## Supplied passage

Hello,
I'm fairly new to hadoop and i'm writing a kmeans clustering algorithm using
only hadoop. what i would like to do is determine the new centroids in the
reducer has pass the new centroid values back to main and then run another
map/reduce job.
here's the code i have for the reducer.
public void reduce(Text key, Iterator<Text> values,
OutputCollector<Text, Text> output, Reporter reporter)
throws IOException
{
String[] myStringValue;
String temp = "";
double xTotal = 0.0;
double yTotal = 0.0;
ArrayList<String> myValues = new ArrayList<String>();
while(values.hasNext())
{
temp = values.next().toString();
myValues.add(temp);
myStringValue = temp.split("[,]");
xTotal += Double.parseDouble(myStringValue[1]);
yTotal += Double.parseDouble(myStringValue[2]);
}
double newCentroidX = xTotal / myValues.size();
double newCentroidY = yTotal / myValues.size();
String newCentroid = newCentroidX + "," + newCentroidY;
String[] Klabel = key.toString().split("[.]");
if(myConf.get("NewCentroid") != null)

## Problems
a - Answer these questions about the Hadoop k-means post:
(i) What clustering algorithm is the writer building with Hadoop?
(ii) Which two variables hold the running coordinate totals inside the while loop?
(iii) In the reducer code, what character is the key string split on to produce Klabel?
b - Write the next part of the Hadoop k-means post, continuing the reducer code after the line that ends it.
The material that follows comes from a separate source.

## Supplied information

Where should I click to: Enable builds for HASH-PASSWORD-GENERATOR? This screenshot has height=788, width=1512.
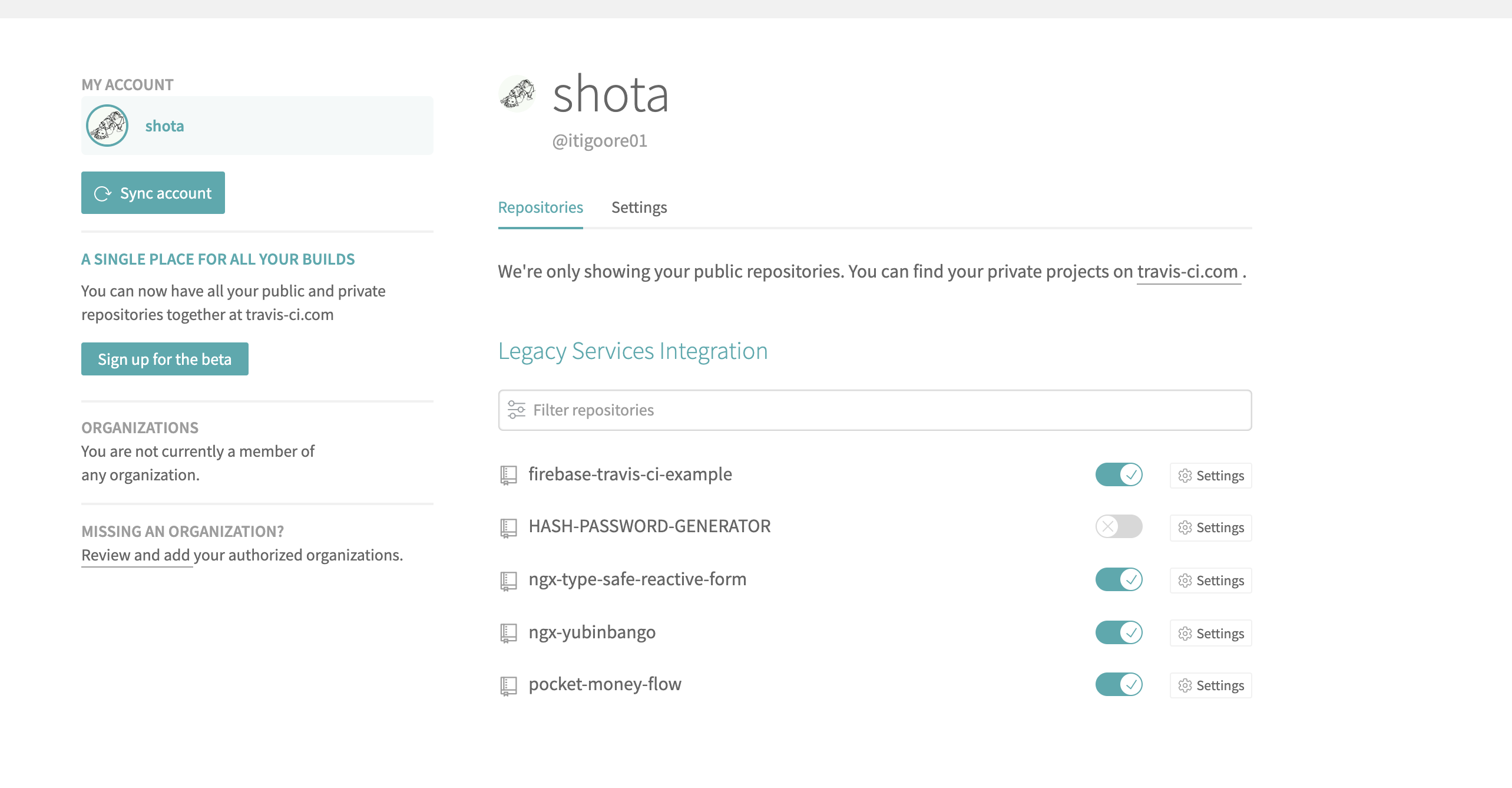point(1119,526)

## Per-task answers
a -
(i) A k-means clustering algorithm.
(ii) xTotal and yTotal.
(iii) The period (the pattern "[.]").

b -
{
myConf.set("NewCentroid", myConf.get("NewCentroid") +
":" + newCentroid);
}
else
{
myConf.set("NewCentroid", newCentroid);
}
}
I'm not collecting anything for the output file yet. I plan on collecting
the final centroid values in the reducer.
Is it possible to pass configuration values from the reducer to the
driver/main program?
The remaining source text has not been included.